Sustainable Development Goals (SDGs)

The Sustainable Development Goals (SGDs)  are a group of 17 targets, or ‘Global Goals‘, set by the UN in 2015 designed to improve the health, livelihoods, and environment of all nations across the world.
Sustainable Development Goal Number 6 is to ‘ensure availability & sustainable management of water & sanitation for all‘. Yet, those two words ‘sustainable management‘ often get forgotten.
It’s imperative that locally appropriate management practices are in place to ensure that any infrastructure that’s implemented actually stays operational.

Management practices for sustainability

Dead water pump, Malawi

These might take a variety of different forms: it might mean working hand-in-hand with local authorities so that they know what’s going on & where, training up people so they know how the stuff works and what to do when something goes wrong, and maybe even developing business models that mean there is a pot of money to help cover costs of maintenance and keeping infrastructure running.
There is huge frustration in seeing well intentioned projects install water/sanitation infrastructure but not also ensuring and enabling the long-term viability of it.
Such practices may mean that, a few months down the line, that nice new water pump is broken and no one locally can afford to fix it.

Sustainable working practices – in action

One organisation that we’ve met with and really admire their work is Fisherman’s Rest in Malawi. They generate funds from a variety of sources (including grants and operating a guest house) that they use for installing water points in rural areas. They are meticulate in monitoring where they work, what they implement, and who they’re working with; they even note information about their supply chains so they can monitor the efficacy of component parts.

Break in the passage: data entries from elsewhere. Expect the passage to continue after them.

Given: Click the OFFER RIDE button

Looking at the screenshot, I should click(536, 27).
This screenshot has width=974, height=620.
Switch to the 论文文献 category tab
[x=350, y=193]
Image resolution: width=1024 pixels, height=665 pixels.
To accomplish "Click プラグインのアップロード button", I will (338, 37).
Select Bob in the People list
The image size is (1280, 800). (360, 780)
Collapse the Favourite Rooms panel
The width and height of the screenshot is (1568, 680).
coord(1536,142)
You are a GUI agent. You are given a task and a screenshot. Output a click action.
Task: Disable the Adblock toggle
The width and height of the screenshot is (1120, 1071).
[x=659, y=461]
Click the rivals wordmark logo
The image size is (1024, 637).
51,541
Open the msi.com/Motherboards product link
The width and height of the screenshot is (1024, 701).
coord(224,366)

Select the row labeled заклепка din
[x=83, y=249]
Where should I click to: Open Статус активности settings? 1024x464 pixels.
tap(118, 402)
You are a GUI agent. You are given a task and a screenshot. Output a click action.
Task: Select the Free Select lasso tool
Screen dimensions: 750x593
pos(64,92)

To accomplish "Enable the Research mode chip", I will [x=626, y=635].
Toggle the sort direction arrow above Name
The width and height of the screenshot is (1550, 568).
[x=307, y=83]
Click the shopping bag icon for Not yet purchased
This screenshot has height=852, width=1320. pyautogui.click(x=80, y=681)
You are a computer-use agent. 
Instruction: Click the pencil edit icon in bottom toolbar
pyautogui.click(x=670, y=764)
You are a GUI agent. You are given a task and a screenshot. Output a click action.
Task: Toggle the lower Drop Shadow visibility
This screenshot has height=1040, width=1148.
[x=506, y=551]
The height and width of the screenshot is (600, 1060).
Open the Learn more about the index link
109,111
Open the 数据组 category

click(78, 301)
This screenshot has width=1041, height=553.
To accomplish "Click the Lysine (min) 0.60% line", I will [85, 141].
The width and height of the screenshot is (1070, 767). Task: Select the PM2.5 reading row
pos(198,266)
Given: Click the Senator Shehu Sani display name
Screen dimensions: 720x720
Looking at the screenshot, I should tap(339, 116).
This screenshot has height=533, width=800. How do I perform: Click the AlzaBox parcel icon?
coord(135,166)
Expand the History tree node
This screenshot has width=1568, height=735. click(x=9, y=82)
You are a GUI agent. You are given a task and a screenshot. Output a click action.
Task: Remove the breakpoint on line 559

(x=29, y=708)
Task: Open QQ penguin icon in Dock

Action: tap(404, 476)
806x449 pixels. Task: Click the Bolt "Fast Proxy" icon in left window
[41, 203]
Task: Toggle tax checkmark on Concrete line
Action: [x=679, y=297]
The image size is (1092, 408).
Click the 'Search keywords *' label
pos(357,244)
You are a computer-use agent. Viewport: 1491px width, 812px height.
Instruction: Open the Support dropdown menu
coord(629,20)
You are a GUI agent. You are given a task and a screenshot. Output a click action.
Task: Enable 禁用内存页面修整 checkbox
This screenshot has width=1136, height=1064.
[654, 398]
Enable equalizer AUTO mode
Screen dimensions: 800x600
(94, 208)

Village committee members trained up to identify and fix problems

For example, if ball bearings from a particular supplier keep wearing out quickly, they will know – and will know not to use that supplier in the future. They’re also establishing a small call centre so they can call up the local communities that they work in and get updates on whether things are working OK. They collate all of this data on their mobile app, Madzi Alipo, and it’s open source too!

Best practice

We put sustainability at the heart of our business, and we’re always keen to learn from those that have experiences with what works and what doesn’t.